A propósito, eu morava na França em 2002, quando o candidato socialista perdeu a vaga no segundo turno para o líder fascista Jean-Marie Le Pen e, mesmo a contragosto, mesmo com imensa dor, a esquerda votou em massa no candidato da direita, seu oponente tradicional, Jacques Chirac. Lá, era admissível o voto no grande rival para não permitir que a ultra-direita chegasse ao poder – isso porque a ultra-direita, mais do que rival, era o inimigo básico, o mal em sua essência. Pensem nisso. E votem Haddad. Houve um tempo em que a narrativa da dignidade e da coerência mínima já significou algo e já lhes deu uma certa identidade.
Já ao bloco dos revoltados com a política, sobretudo a essa massa jovem que vê Bolsonaro como uma opção messiânica, como uma “última cartada”, queria dizer uma coisa básica: que essa ideia que vocês têm de que é preciso radicalizar para “ver se alguma coisa muda” é uma ideia infantil e arriscada. Arriscada, justamente, porque é infantil. E vice-versa. Explico: na vida social nada muda por milagre. Apostar todas as fichas e dar uma carta assinada em branco a alguém em troca de uma promessa baseada no uso da força, esperando que a coisa dê certo “de repente” é uma bobagem.

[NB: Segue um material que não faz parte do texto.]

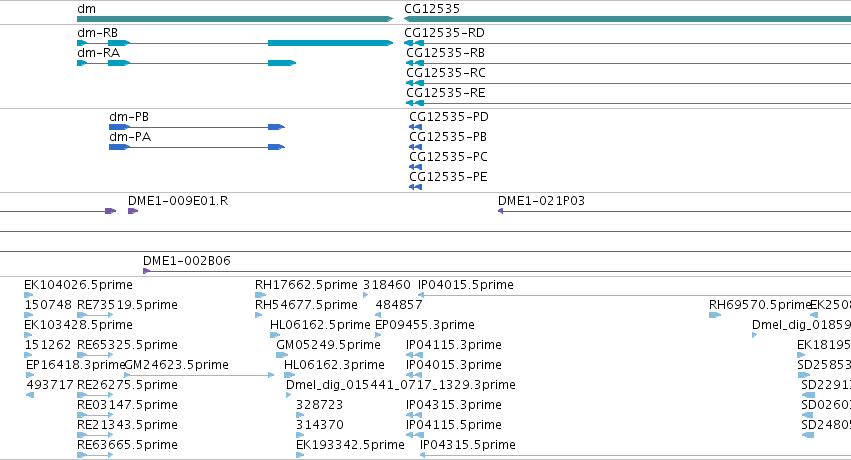Click the dm-PB protein feature

click(197, 127)
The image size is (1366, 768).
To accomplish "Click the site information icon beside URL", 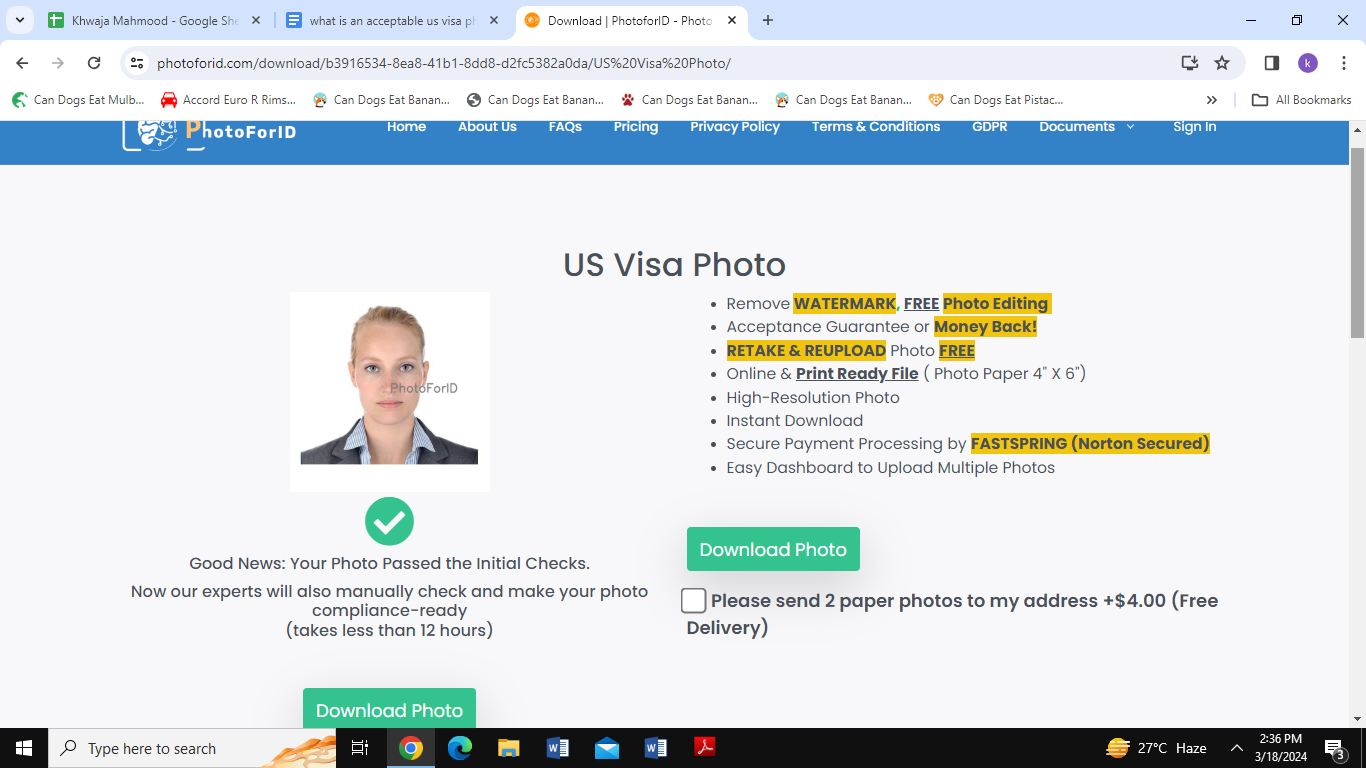I will point(138,63).

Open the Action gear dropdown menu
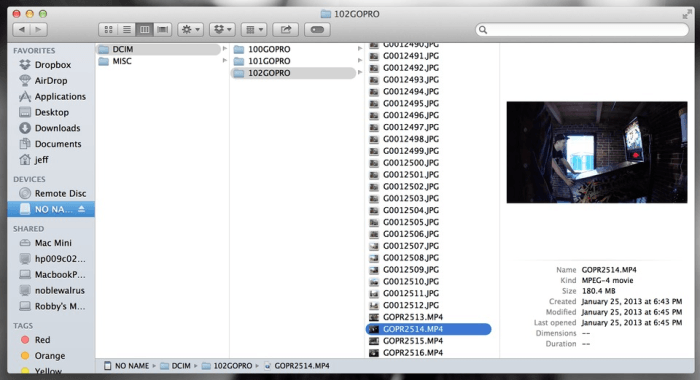click(191, 29)
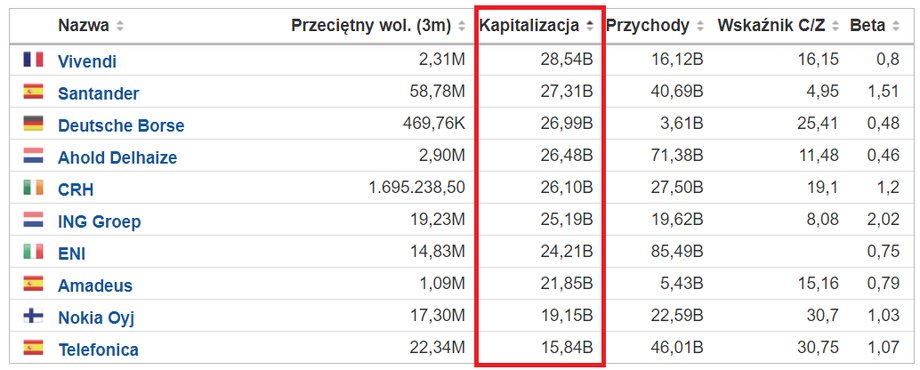Sort by Przeciętny wol. (3m) header
This screenshot has height=370, width=920.
[371, 26]
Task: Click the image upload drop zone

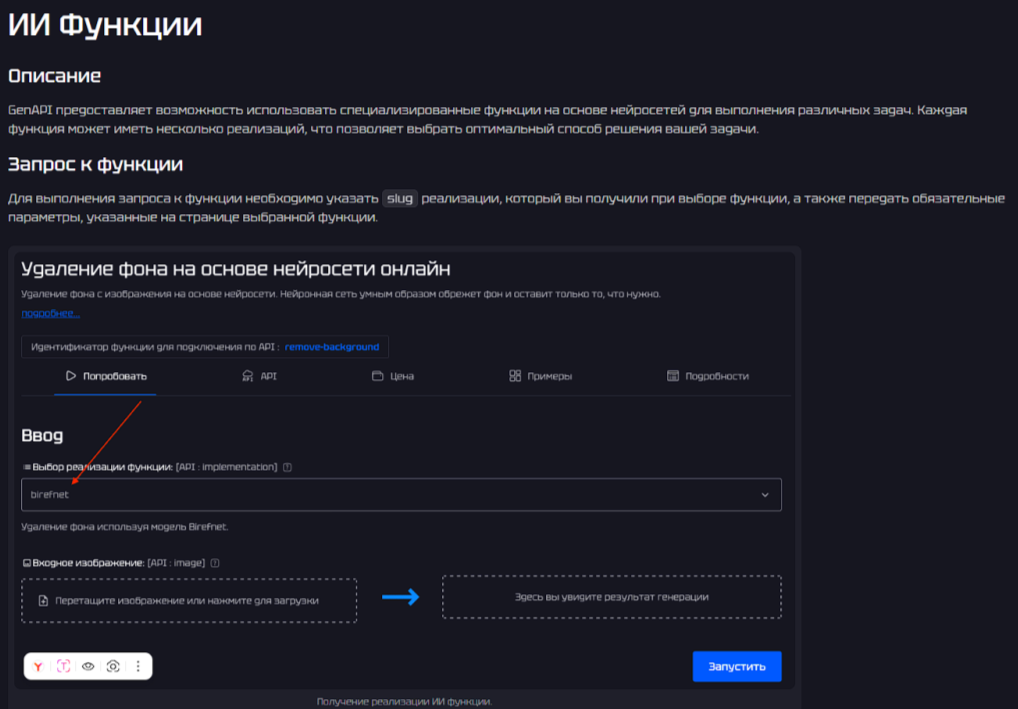Action: (x=189, y=600)
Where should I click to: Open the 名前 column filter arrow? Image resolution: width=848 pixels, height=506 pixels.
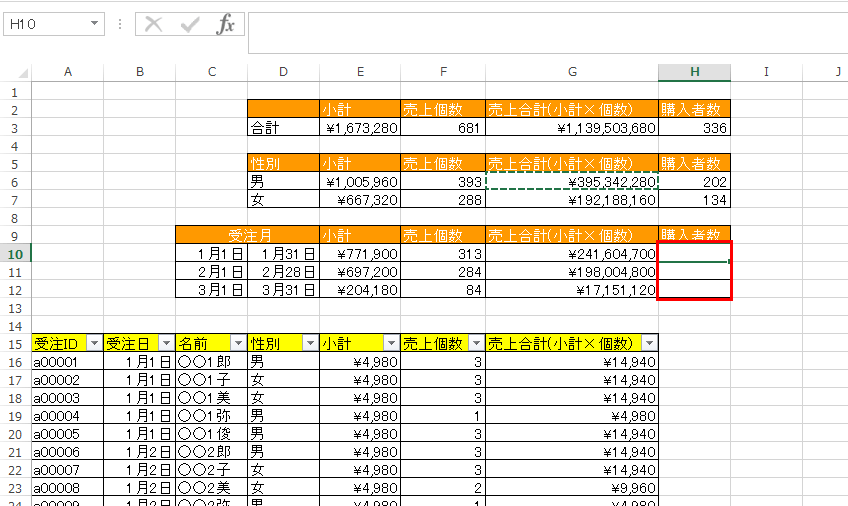pyautogui.click(x=237, y=343)
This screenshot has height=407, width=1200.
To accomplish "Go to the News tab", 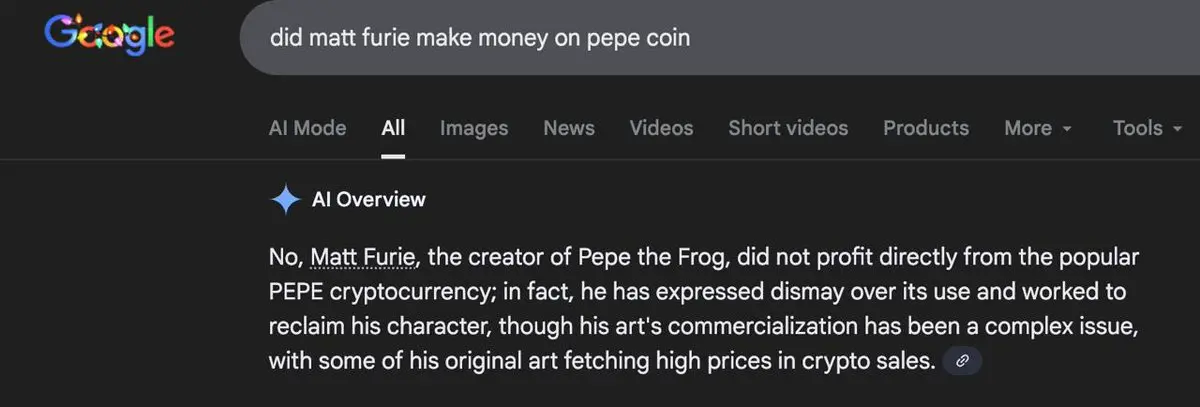I will coord(569,128).
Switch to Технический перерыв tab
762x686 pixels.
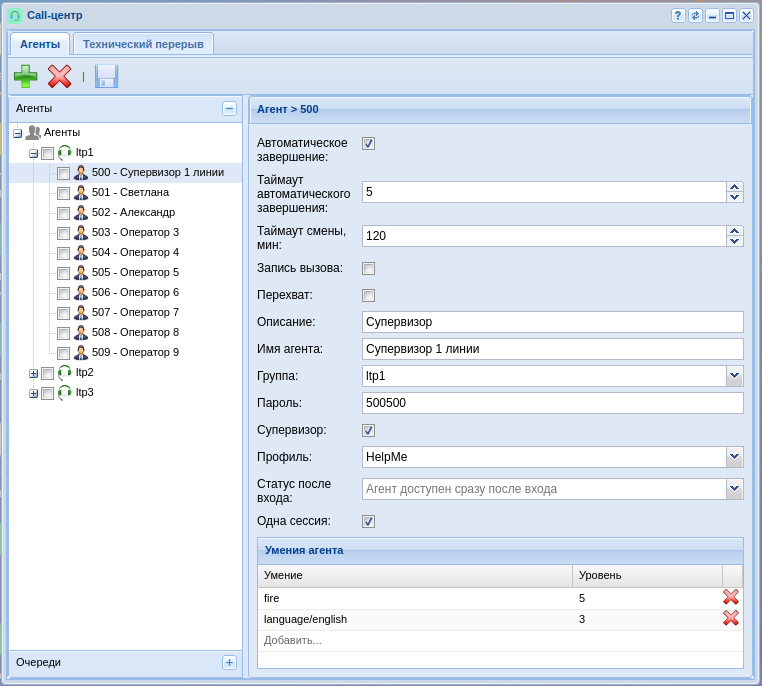click(x=143, y=44)
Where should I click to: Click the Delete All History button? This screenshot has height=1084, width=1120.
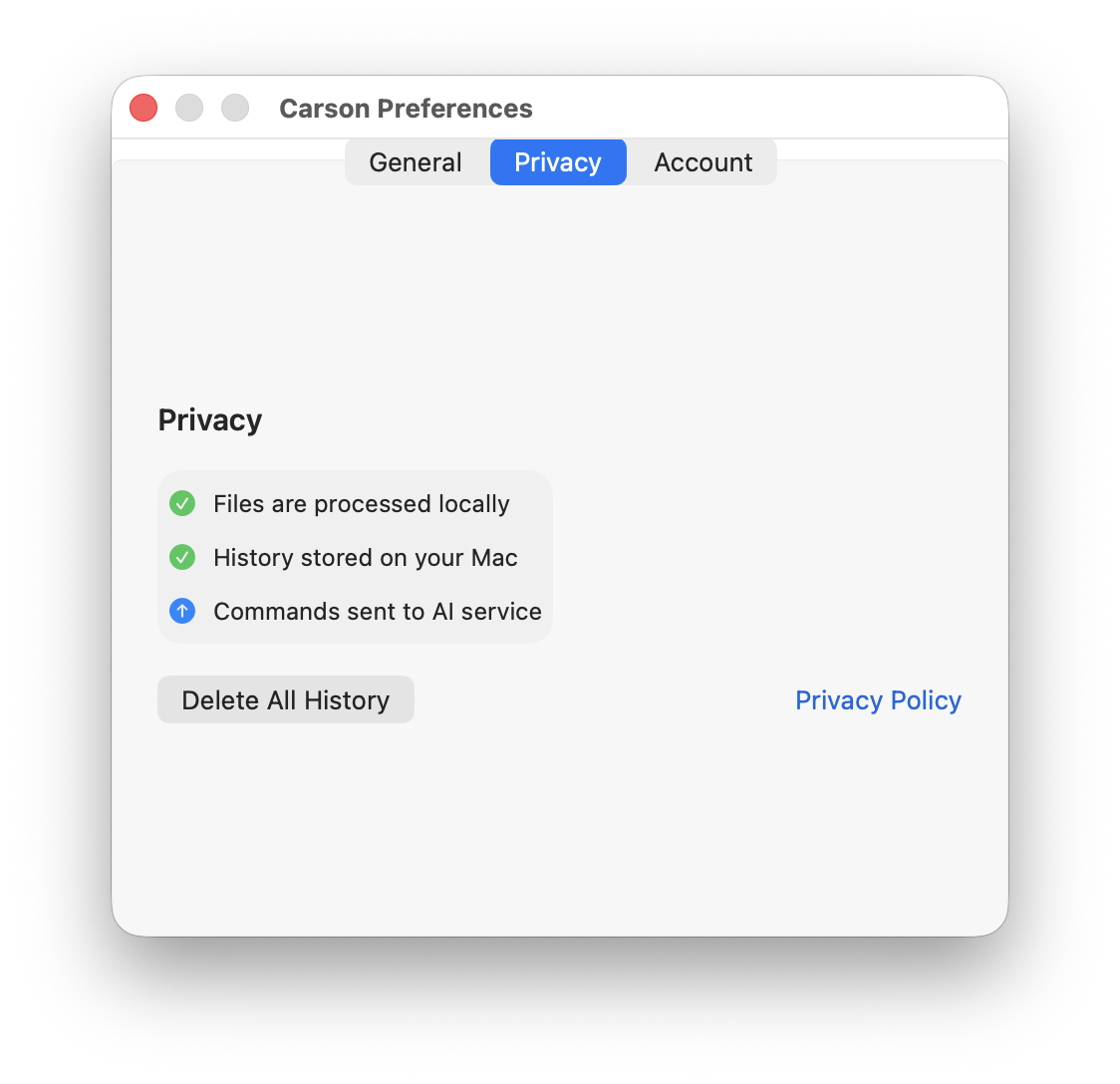point(285,699)
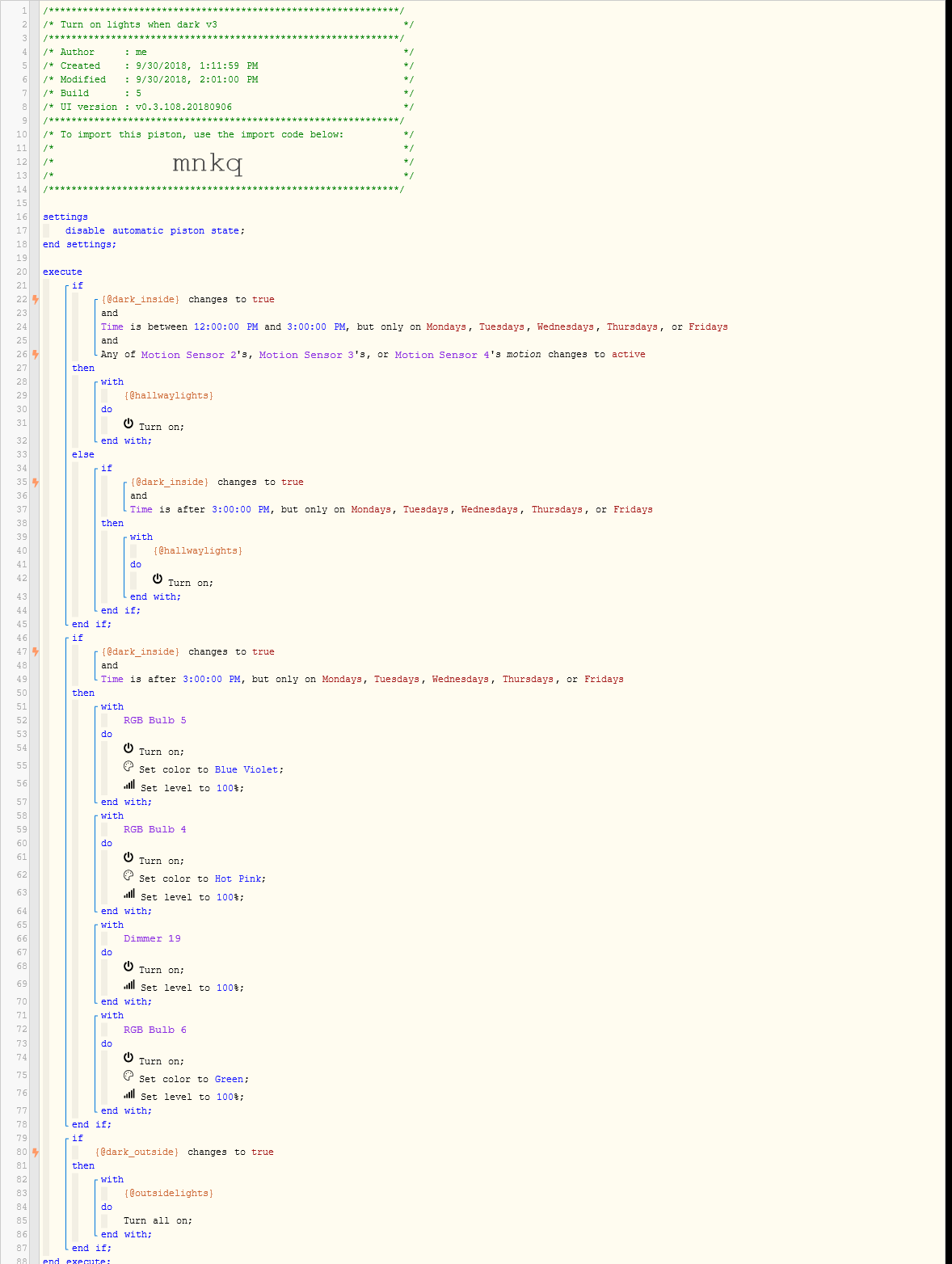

Sei que a vida está foda, que vocês acham que a corrupção tira a chance de vocês, que vocês têm a sensação de que não dá para controlar a política, mas, olhem, o buraco é mais embaixo. Duvidem de toda solução fácil e, sobretudo, comecem a duvidar do que a mídia apresenta a vocês como realidade.
Não sejam inocentes, o futuro de vocês não vai melhorar por milagre. Saibam que a democracia não é uma batalha perdida e que tudo só pode melhorar por meio da participação de vocês na política, debatendo e fiscalizando, mas sobretudo duvidando da aparência da verdade.
Querem um conselho: votem no Haddad. Porque ele representa as melhores chances de futuro para vocês. O programa do PT tem educação, emprego e proteção social. É um programa para trabalhadores, que são, na verdade, o que vocês são, ainda que não o saibam. Ah, e percebam, por favor, que as propostas de #EleNão! estão centradas na aniquilação daquilo que vocês são, fundamentalmente: minorias. E, talvez pior, na pura eliminação dos setores que #EleNão! reconhece como “inimigos internos” dessas minorias, como mulheres feministas, negros, LGBTS, quilombolas, índios. Não tenham ilusões. Vocês não se enquadram no modelo fascista dos "cidadãos de bem".
Isto dito, caminhemos para o voto. Votar em #EleNão! é saltar no tempo para trás, para o atraso, em direção a um Brasil pequeno, mesquinho, escravagista, preconceituoso, colonizado e autoritário.